In a city where building is already “very, very difficult with very rigid rules,” he said, the new regulations will increase the costs and hassles even more. The uber-wealthy who build and renovate homes in Aspen are not troubled by added costs. But the hassles are problematic for the uber-wealthy who are not used to having their requests denied.
“This is just another layer of red tape for them to get around,” he said. “But there could be a limit. This is a real thing and we are all going to have to adjust. But I just heard about a buyer who wanted to drop somewhere around $40 million for a house in Aspen and once he started going through the process and understanding all the ‘No, you can’t do this,’ and ‘No, you can’t do that,’ he dropped the project and moved it all up to Big Sky.
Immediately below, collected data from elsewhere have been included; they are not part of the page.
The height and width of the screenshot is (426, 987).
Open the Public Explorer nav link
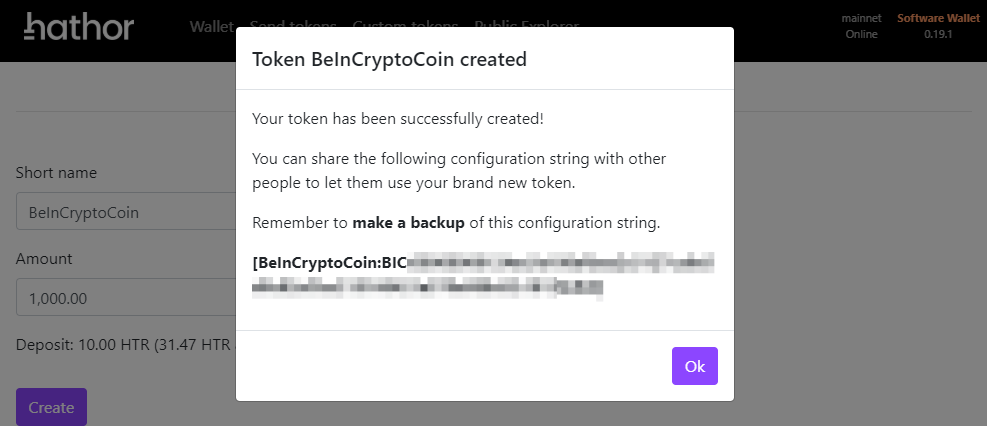tap(526, 26)
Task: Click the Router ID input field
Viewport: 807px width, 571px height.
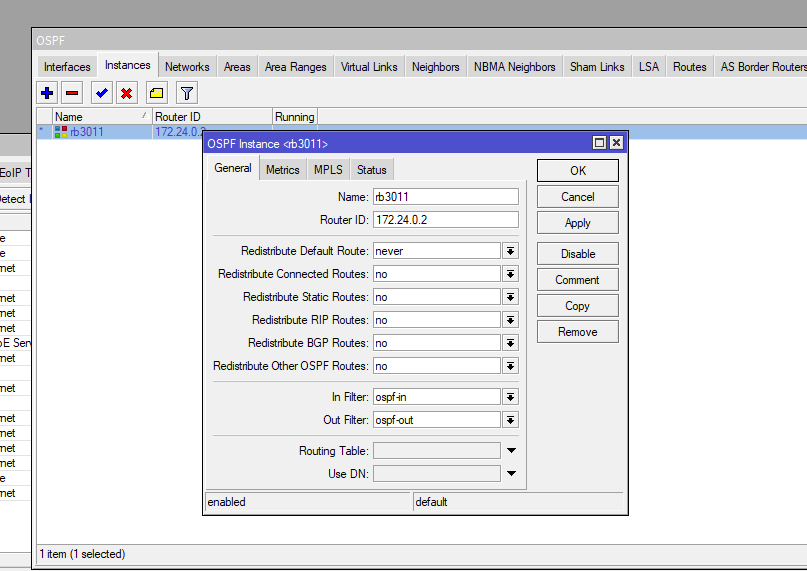Action: pos(445,220)
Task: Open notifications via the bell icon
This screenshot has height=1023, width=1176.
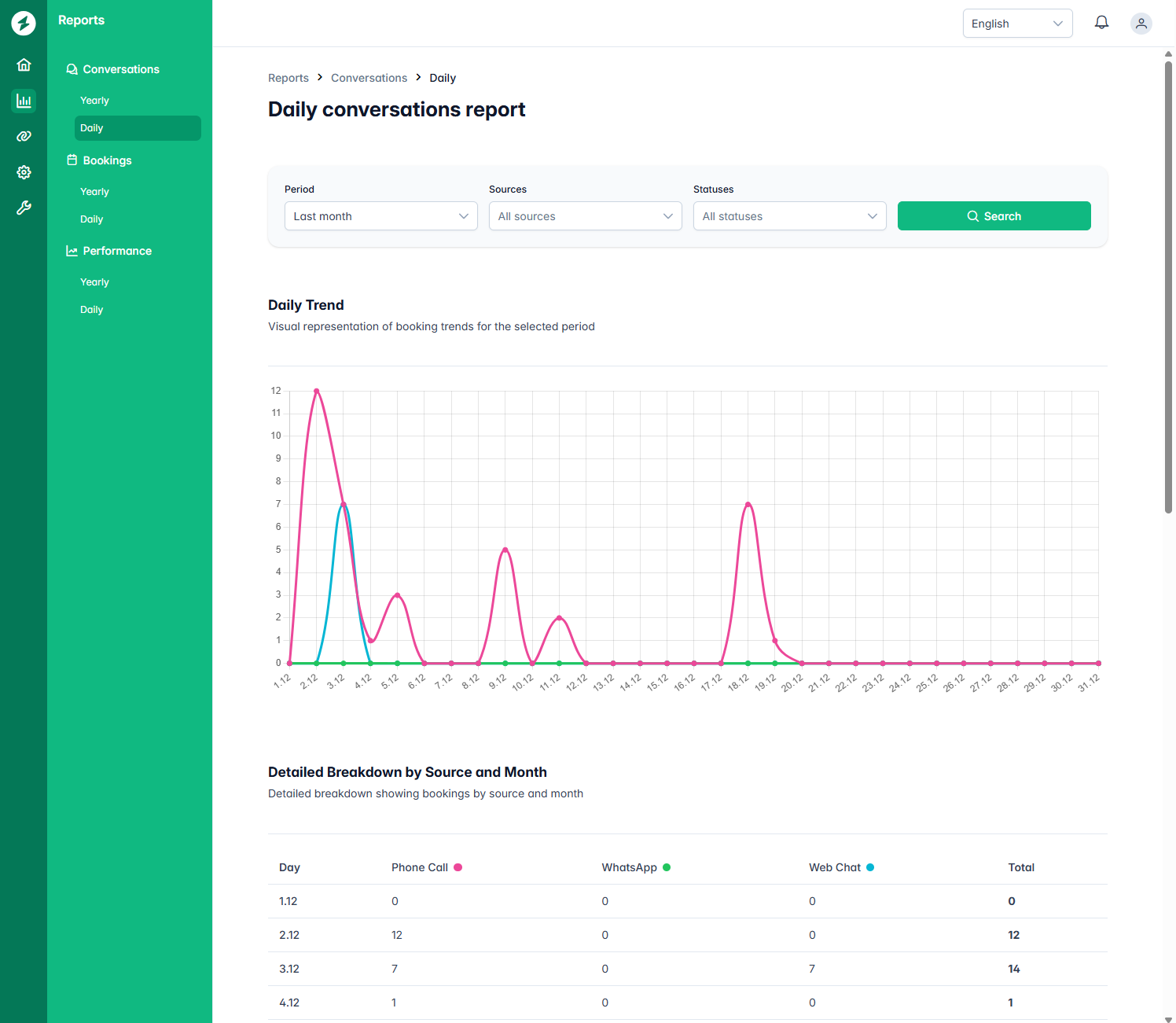Action: (x=1101, y=23)
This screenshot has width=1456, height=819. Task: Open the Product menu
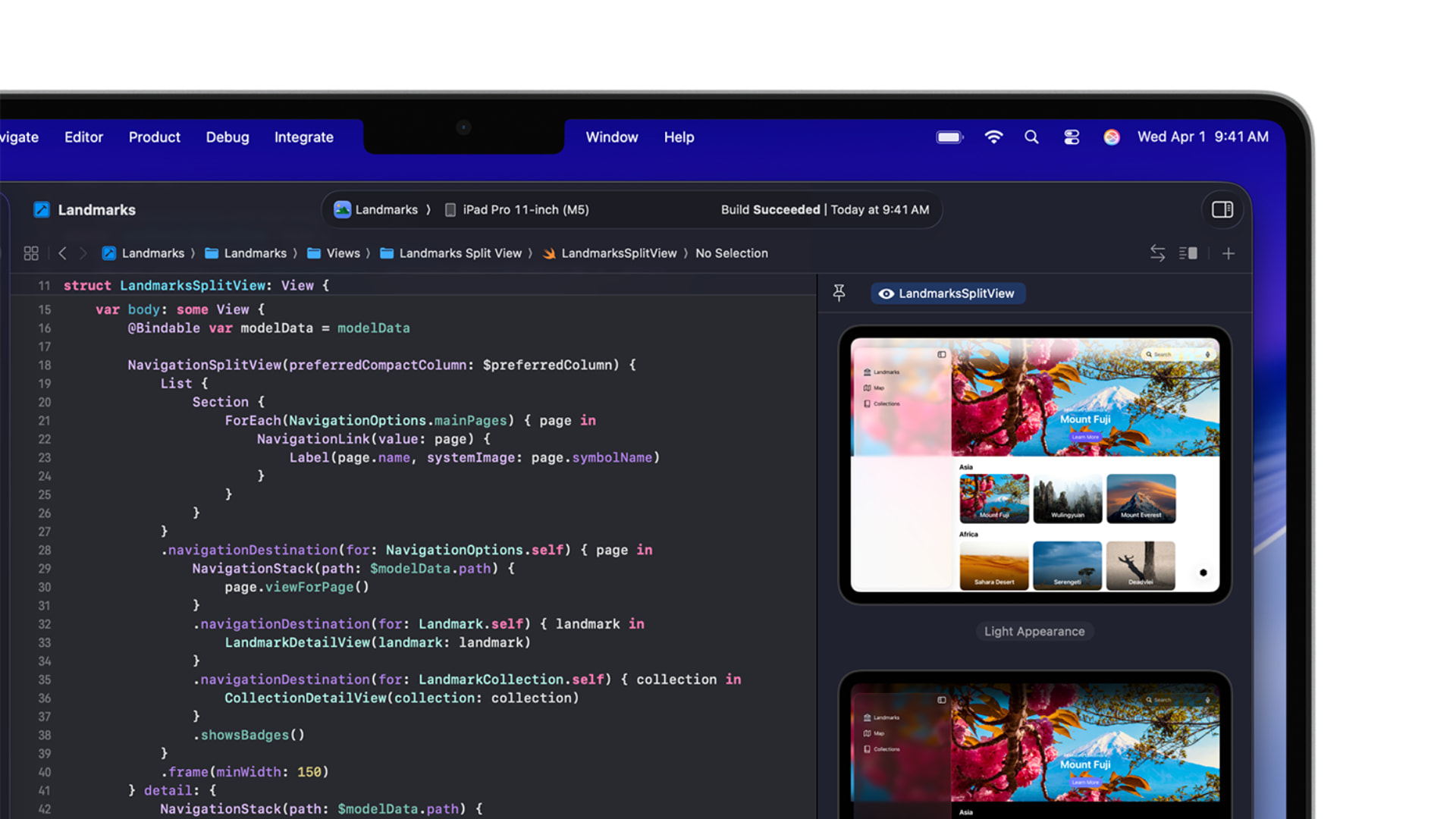click(155, 137)
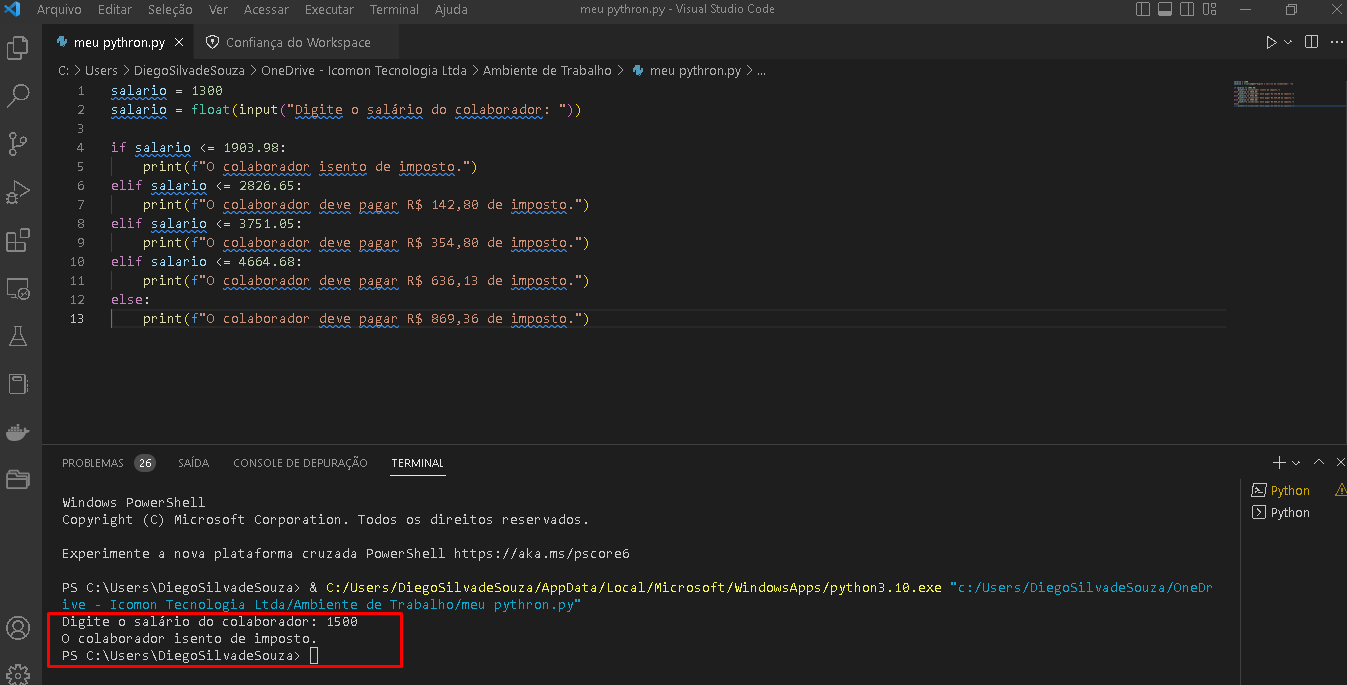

I see more of that coming down the pipe.”
“Spend a day commuting with me and you will be amazed at the sheer number of dump trucks and excavators and cement trucks moving through Aspen,” said Bart Axelman, who has been installing mechanical systems in Aspen’s largest palaces for 20 years. “The construction in Aspen is never ending.”
Axelman does not expect the new regs will reduce the rumbling thrum of construction that is the soundtrack to Aspen.
“To have a real impact, you need a lower amplitude of stuff going on. Aspen needs to learn to just say no,” Axelman said. “The city is pursuing goals that can be quantified as having a positive effect but if you look at the overall metabolism of the city, are you reducing its obesity? This is like a really obese person drinking a 12-pack of Diet Coke and feeling good about themselves.”